• _EXCERPTED TEXT_

────────────────────

Technological
Pedagogical Content Knowledge: Implications for Teacher Educators
In
most educational arenas, vision has far outpaced performance in educational
uses of digital technologies. This is due in large measure to focusing upon the
technologies' “effectiveness,” rather than how the technologies can be
used to address the needs of an increasingly diverse student population.
In
response, AACTE will commission a collection of papers addressing the concept
and implementation of “technological pedagogical content knowledge” (TPCK).
Based on Lee Shulman's influential definition of pedagogical content knowledge,
TPCK describes the knowledge and skills that teachers need to meaningfully
integrate technology use into instruction in specific content areas. Recognizing
that, for example, effective uses of technology in mathematics are quite
different from effective uses of technology in social studies, advocates for
TPCK argue that teachers need specific preparation in using technology in each
content area they will be teaching.

────────────────────

Return the passage on technological pedagogical content knowledge in full, word for word.

• _DATA RECORDS_
────────────────────

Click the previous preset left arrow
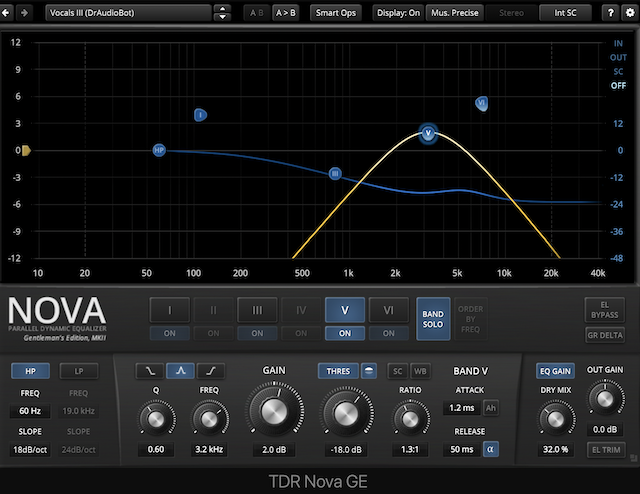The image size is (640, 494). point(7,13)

────────────────────

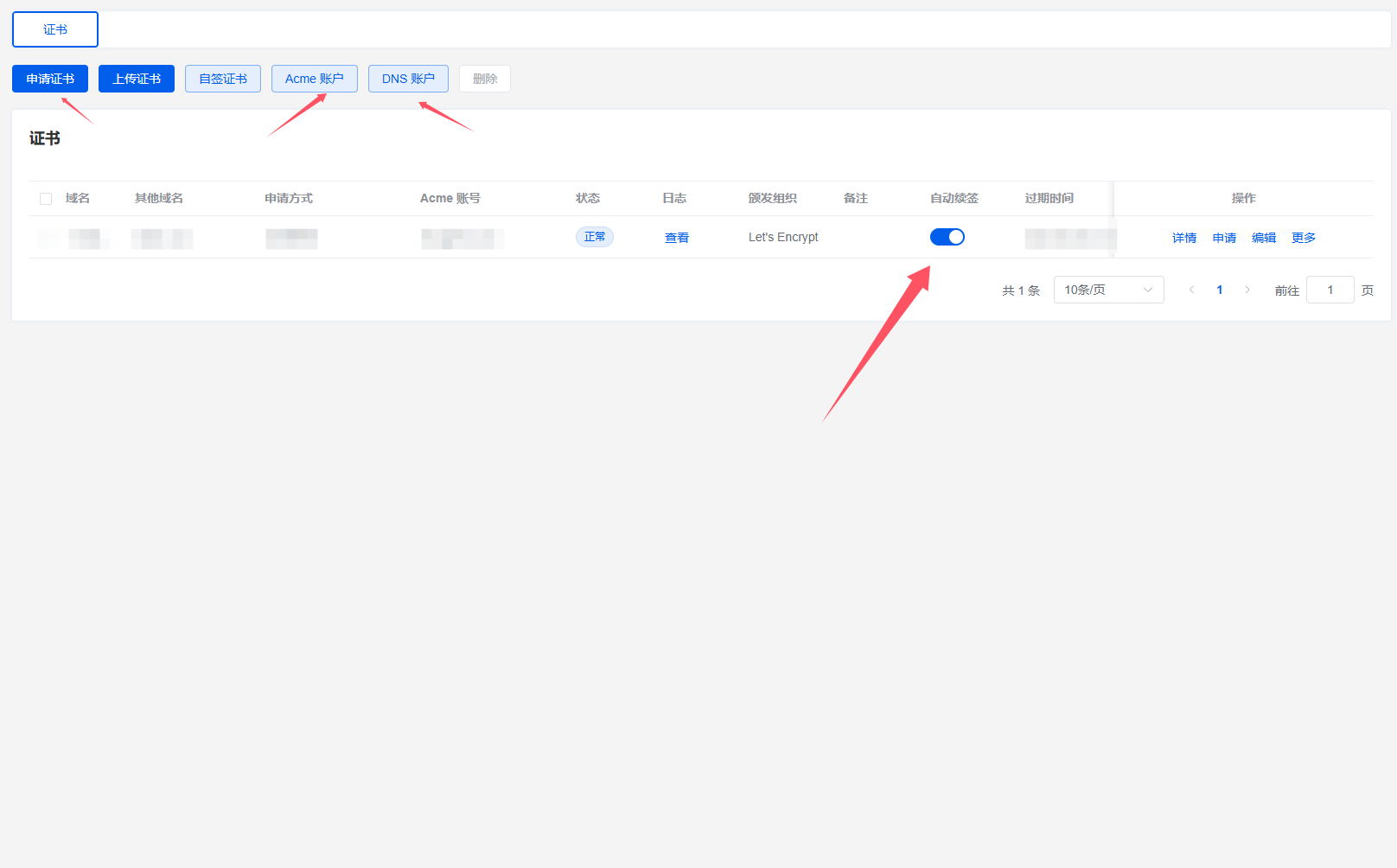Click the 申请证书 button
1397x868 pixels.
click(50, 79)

────────────────────

• _EXPECTED ANSWER_
Technological
Pedagogical Content Knowledge: Implications for Teacher Educators
In
most educational arenas, vision has far outpaced performance in educational
uses of digital technologies. This is due in large measure to focusing upon the
technologies' “effectiveness,” rather than how the technologies can be
used to address the needs of an increasingly diverse student population.
In
response, AACTE will commission a collection of papers addressing the concept
and implementation of “technological pedagogical content knowledge” (TPCK).
Based on Lee Shulman's influential definition of pedagogical content knowledge,
TPCK describes the knowledge and skills that teachers need to meaningfully
integrate technology use into instruction in specific content areas. Recognizing
that, for example, effective uses of technology in mathematics are quite
different from effective uses of technology in social studies, advocates for
TPCK argue that teachers need specific preparation in using technology in each
content area they will be teaching.